**Work instructions**
In your transcription, keep every record exact and leave out the pictures.

━━━

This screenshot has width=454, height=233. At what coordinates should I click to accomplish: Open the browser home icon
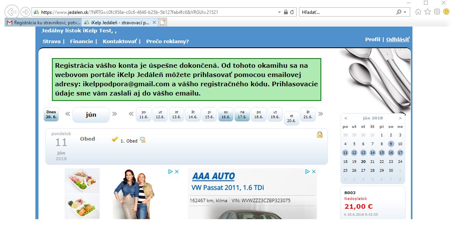(x=418, y=12)
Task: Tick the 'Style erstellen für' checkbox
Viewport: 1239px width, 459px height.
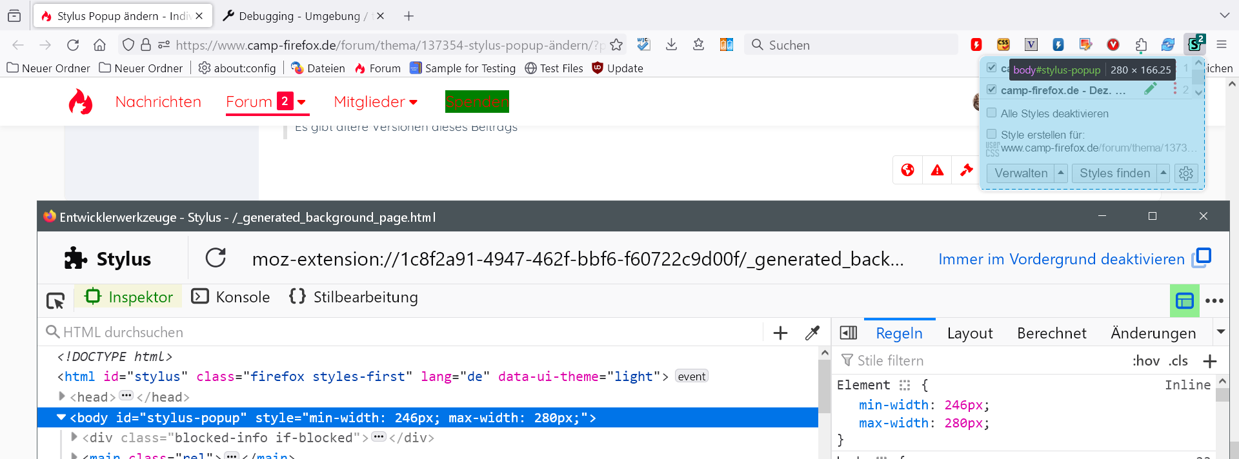Action: (x=992, y=134)
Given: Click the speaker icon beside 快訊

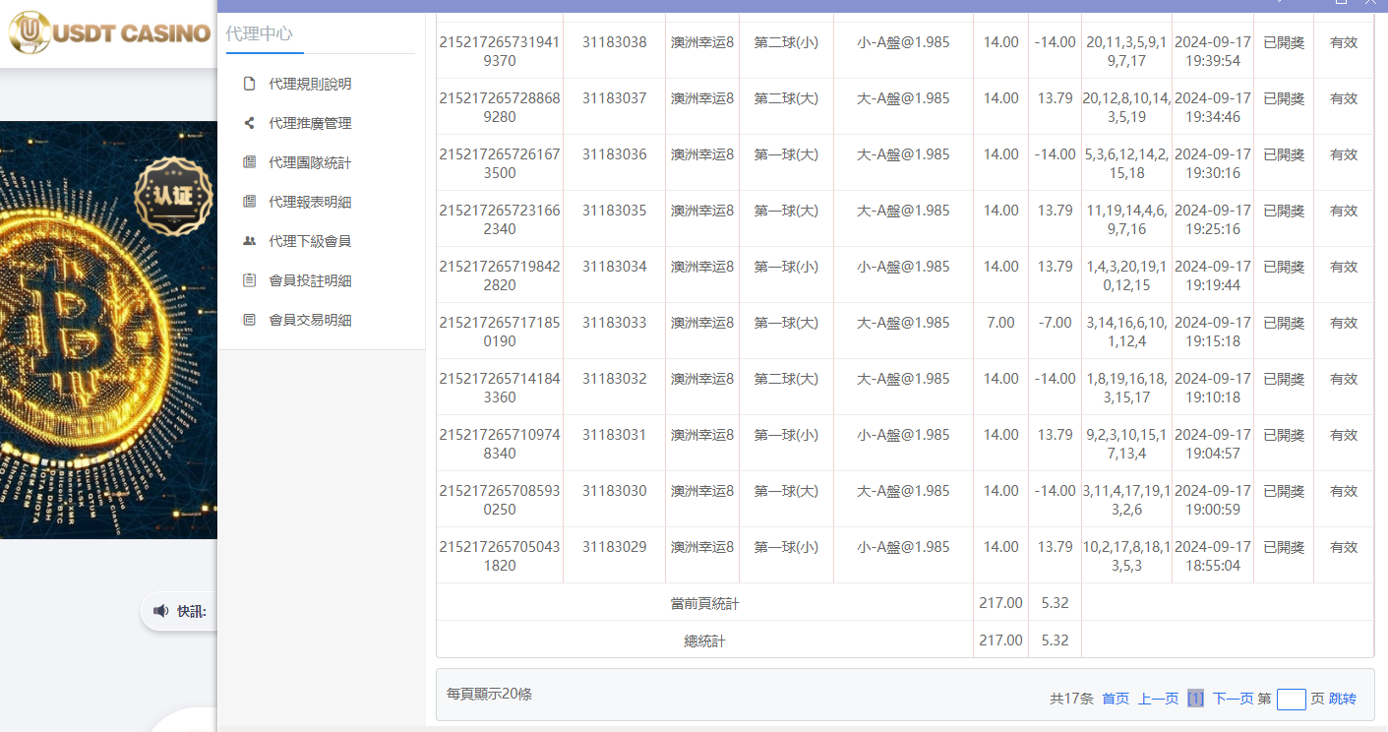Looking at the screenshot, I should pos(160,611).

━━━

**Answer space**
This screenshot has width=454, height=233. At what coordinates should I click to accomplish: Open the browser home icon
(x=418, y=12)
Task: Tick the 'Style erstellen für' checkbox
Viewport: 1239px width, 459px height.
Action: (x=992, y=134)
Given: Click the speaker icon beside 快訊

Looking at the screenshot, I should pos(160,611).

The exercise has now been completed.